Last Updated 08 December 2013, 18:15 IST

In India, women are perceived as cheap and not valuable enough to the firm they work for .

Some time ago I was working on a book on women who are high achievers in the Indian corporate world. Indian business world has been a highly discriminatory place for women. It is heavily biased against the female gender.

The women, after they start working and begin moving from the lower to the upper levels of jobs, are not able to remain in the workforce. India has a considerable dropout or ‘leakage’ from its pipeline of women workforce — from junior to middle level positions. According to Gender Diversity Benchmark, 2011, it is the worst ‘leaking pipeline’: 28.7 per cent of those at the junior level of the workplace, 14.9 per cent of those at the middle level and 9.3 per cent of those at the senior level. So, by the time some women reach the top level, an equal number of others would have dropped out. This ‘leakage rate’ in the ‘career pipeline’ is a damning commentary on the way even the so-called ‘educated’ Indian men view women’s roles during the current ‘modernised’ world.
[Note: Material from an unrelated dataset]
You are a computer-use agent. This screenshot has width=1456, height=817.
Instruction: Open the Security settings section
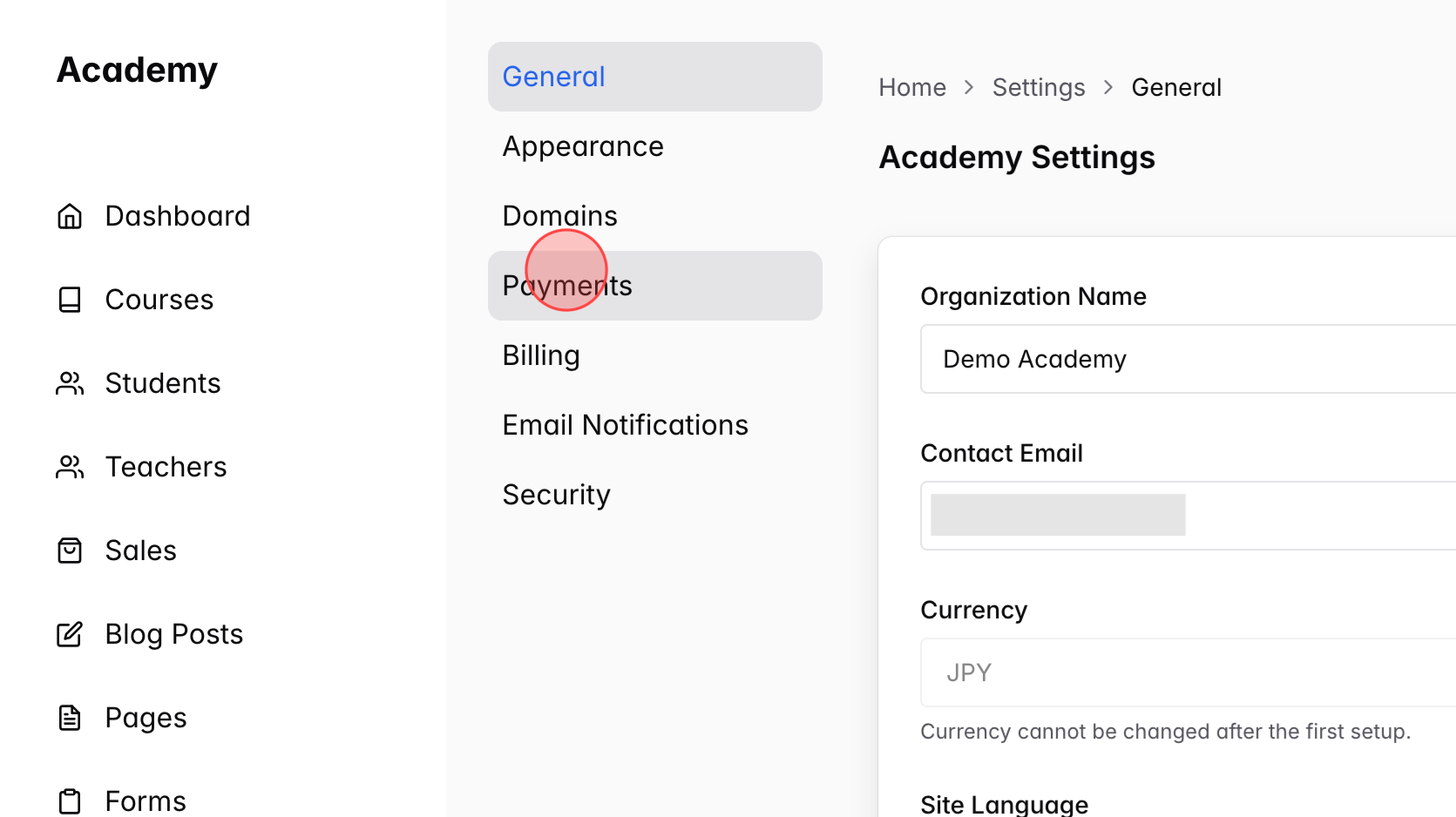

Therefore, it does not come as a surprise that of 1,112 directorships on the Bombay Stock Exchange 100, just 59 i.e. a little over 5 per cent are held by women (2011 figures). Fifty four per cent of companies on the BSE100 have no women board directors. Out of 323 total executive directorship positions — generally considered to be prerequisites to holding the CEO position — on the BSE100 just eight (2.5 per cent) are held by women. In comparison, several other nations such as Norway (41 per cent), Sweden (27 per cent), USA (17 per cent), UK (17 per cent), Turkey (13 per cent) and South Africa (17 per cent) fare much better. Even Thailand (10 per cent), China (8 per cent) and Malaysia (8 per cent) are quite ahead of India. It is the Indian men’s resistance to transition from the traditional expectations to the present realities of changed techno-economic state of affairs that is responsible for this highly gender discriminatory situation.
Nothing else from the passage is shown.